No need for divination, just context.

Text 2:
"Other Powers: The Age of Suffrage, Spiritualism, and the Scandalous Victoria Woodhull (or via: amazon.co.uk)" by Barbara Goldsmith.

By the way, Goldsmith is a journalist, not a professional historian, which is why her social histories are filled with these kinds of journalistic descriptions and mind reading ("she felt the beginning of exaltation"). As she says in her introduction, she's more interested in the psychology of the people (i.e., their interpretation of events) than in the events, which is why her primary sources ar diaries and letters and recorded conversations (all of which may totally misrepresent actual events!)
You identified the book, Gamera, which is good, but you are not telling us how Goldsmith's "mind reading" (which it plainly is) relates a) to her profession of a journalist, and b) to the historical worthiness of her account. You said previously you could tell from the text itself (not from the self-decription of the author) whether it was "history" or not, and hence whether it was trustworthy account.

Now obviously, I am not particularly insistent that Roxy Claflin (Emily Dunberry, in my tyranscript) was actually seeing a mud-spattered horse and went into ecstasy, or what she was wearing while in that state, I am more concerned with your ability to focus on relevant issues.
For example, was Lyman Beecher (Charles Boswell) charged with heresy by the Presbyterian Synod in 1835, or not ? Would that be in any way dependent on Goldsmith's description of him as a liberal ? The answer is evidently 'no'. One may very well be mistaken about the actual background an event (she wasn't) and still describe it correctly and historically accurately.

Goldsmith's book on the whole is hugely flawed historically in my reckoning, despite being advertized as "History" and despite a hefty bibliography she appends to her volume (over 400 titles). Spritualism did not play almost any role in either of the two women's suffrage groups. Except for Woodhull and some minor figures in the movement who were preoccupied with spirits there was no unseen driving force of "Spiritualism" animating the struggles. Goldsmith misreads events or manufactures meanings to them. The best example of her folly is her view of the letter Elizabeth Stanton to Woodhull asking her to deploy 'Demosthenes' and some prominent women (all dead at that time) in organizing the movement.
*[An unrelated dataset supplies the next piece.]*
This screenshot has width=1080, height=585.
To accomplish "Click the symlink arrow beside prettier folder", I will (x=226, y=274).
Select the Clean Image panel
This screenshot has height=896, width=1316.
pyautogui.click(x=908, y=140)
This is vintage Stanton tongue-in-cheek, ridiculing an intelectual inferior ('Will you ask Demosthenes if there is any new argument not yet made on the 14th & 15th amendment that he will bring through some of us at the coming convention....?') . Goldsmith misread the sarcasm and thought (on this one letter alone) that Stanton was actually a Spiritualist herself. In reality, Stanton was a self-declared rationalist, who had no time for nonsense of the sort. She was hugely better equipped intellectually than Virginia Woodhull, who had no schooling and received only private tutoring hardly covering the rudiments. Stanton was amused by Virginia's naivete and used her for her purposes - e.g. in egging her to out Henry Ward Beecher as a seducer of Libby Tilton.

My point to you is that you could not read any of this from the first page of the book, nor the genre under which it advertizes itself.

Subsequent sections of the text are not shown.